Despierto a las cuatro de la mañana. Mi cercanía con el mundo del periodismo, cocinada diez años atrás, me lo demanda. Le escribo a uno de mis maestros, de esos de la academia y de la vida, para encontrar que su optimismo está dando traspiés. La pluma del samurái, la ironía que suele destilar ella, se tambalea. Es la presencia del COVID-19 haciéndose cada vez más patente, más nuestra.

Hay un ambiente que se debate entre la orfandad del soliloquio y la esperanza del diálogo; quizás es a eso a lo que hoy llamamos solidaridad. Retomamos amistades que habíamos dejado atrás; tomamos aire de las lejanas —que se encuentran aisladas en sus granjas, donde pueden cultivar sus propios alimentos—, y empatizamos con las cercanas, las que, como nosotros, están en la misma ratonera de ciudad.

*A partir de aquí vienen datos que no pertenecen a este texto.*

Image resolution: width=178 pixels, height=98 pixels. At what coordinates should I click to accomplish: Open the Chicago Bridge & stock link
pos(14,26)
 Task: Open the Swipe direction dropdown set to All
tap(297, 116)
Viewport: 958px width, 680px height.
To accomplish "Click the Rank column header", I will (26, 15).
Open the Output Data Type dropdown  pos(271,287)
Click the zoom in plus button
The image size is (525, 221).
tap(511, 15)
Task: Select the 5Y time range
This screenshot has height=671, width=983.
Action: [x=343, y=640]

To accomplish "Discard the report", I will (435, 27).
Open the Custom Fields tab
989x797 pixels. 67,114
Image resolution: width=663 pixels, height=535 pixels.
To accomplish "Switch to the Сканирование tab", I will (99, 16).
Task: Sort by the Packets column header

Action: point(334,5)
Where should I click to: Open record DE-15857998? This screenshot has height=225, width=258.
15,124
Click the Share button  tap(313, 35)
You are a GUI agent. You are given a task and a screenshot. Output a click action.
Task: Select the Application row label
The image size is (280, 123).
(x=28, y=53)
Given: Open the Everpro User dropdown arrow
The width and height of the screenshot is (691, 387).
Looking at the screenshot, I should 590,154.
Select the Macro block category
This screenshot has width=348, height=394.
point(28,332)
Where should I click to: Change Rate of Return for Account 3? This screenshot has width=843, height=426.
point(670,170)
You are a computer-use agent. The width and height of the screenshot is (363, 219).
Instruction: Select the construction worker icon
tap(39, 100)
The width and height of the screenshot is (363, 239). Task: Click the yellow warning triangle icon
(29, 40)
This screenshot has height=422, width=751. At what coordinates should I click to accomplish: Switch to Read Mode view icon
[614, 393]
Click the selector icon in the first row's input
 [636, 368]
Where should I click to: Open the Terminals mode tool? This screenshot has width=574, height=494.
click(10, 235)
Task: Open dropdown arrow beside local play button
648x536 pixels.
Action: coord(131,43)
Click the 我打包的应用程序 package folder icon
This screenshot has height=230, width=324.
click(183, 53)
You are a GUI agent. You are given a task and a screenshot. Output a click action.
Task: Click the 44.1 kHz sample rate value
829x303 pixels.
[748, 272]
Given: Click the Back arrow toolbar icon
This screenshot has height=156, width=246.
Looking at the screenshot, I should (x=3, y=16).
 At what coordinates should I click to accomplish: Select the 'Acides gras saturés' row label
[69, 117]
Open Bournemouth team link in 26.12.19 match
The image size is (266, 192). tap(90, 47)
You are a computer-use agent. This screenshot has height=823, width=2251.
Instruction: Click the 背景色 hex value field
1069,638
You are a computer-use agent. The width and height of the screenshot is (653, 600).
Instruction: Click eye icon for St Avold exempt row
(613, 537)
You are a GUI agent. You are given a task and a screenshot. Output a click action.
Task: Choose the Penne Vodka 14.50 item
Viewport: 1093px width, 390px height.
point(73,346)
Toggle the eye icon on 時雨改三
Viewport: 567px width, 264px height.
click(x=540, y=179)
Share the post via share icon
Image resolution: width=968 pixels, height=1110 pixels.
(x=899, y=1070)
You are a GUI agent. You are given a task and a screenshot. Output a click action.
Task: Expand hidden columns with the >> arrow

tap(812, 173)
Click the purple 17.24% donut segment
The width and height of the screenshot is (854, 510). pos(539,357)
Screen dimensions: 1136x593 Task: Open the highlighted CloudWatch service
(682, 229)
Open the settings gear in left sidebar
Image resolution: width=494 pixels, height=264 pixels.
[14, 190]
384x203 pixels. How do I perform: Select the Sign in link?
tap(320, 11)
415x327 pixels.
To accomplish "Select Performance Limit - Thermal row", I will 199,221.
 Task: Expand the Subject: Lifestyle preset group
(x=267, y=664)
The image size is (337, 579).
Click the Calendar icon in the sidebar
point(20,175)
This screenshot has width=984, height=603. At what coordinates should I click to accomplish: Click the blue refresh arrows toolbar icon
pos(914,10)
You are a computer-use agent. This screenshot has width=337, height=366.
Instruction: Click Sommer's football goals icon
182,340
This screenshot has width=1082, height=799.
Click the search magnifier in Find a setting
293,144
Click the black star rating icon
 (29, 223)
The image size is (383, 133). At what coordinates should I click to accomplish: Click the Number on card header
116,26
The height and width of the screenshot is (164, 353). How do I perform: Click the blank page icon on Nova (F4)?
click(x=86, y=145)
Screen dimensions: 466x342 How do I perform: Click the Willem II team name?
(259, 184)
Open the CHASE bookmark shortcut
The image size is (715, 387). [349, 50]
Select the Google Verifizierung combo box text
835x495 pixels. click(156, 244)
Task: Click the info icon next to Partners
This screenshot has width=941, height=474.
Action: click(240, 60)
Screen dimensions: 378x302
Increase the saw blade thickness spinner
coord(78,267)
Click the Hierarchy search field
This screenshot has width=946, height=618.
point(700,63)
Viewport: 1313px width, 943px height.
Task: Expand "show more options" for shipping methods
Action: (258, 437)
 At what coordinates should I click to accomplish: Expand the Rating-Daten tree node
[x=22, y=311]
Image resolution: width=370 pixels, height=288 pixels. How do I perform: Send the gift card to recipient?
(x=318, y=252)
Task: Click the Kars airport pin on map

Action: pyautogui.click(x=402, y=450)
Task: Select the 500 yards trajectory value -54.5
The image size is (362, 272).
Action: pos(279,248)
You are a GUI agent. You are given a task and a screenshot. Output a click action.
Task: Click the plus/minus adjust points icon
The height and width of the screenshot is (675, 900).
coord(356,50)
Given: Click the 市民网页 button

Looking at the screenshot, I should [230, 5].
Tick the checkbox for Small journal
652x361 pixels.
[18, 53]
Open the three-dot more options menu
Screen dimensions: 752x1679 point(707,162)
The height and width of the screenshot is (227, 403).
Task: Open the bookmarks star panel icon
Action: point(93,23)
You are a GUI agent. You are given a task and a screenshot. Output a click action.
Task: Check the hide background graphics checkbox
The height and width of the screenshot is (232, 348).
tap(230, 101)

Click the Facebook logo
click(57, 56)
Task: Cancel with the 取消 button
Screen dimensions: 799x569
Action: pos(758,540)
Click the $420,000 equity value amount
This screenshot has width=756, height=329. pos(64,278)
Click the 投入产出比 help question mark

El nuevo coronavirus no perdona a nadie, aunque algunos se esfuercen en decir que es una “enfermedad de ricos”. Para añadir más elementos a su alucinación, el Príncipe Carlos anuncia que ha dado positivo. El corona ha llegado a la corona. No perdona a nadie. Pero no nos engañemos: tampoco a los pobres. O, mejor dicho, mucho menos perdona a los pobres.

Aquí y allá, el mundo teme por las manos que controlan la maquinaria. Hillary Clinton lo advierte: no deberíamos confiar en los consejos científicos de un hombre que miró directamente al sol durante un eclipse. Es bueno que alguien nos recuerde quién es quién, porque lo cierto es que la desesperanza hace, a veces, que den ganas de confiar en cualquiera, siempre y cuando tenga en sus manos un poco de poder para cambiar las cosas. “Ojalá que lo sepa usar”, nos repetimos, contra toda lógica, aun cuando nos ha demostrado una y mil veces su incapacidad.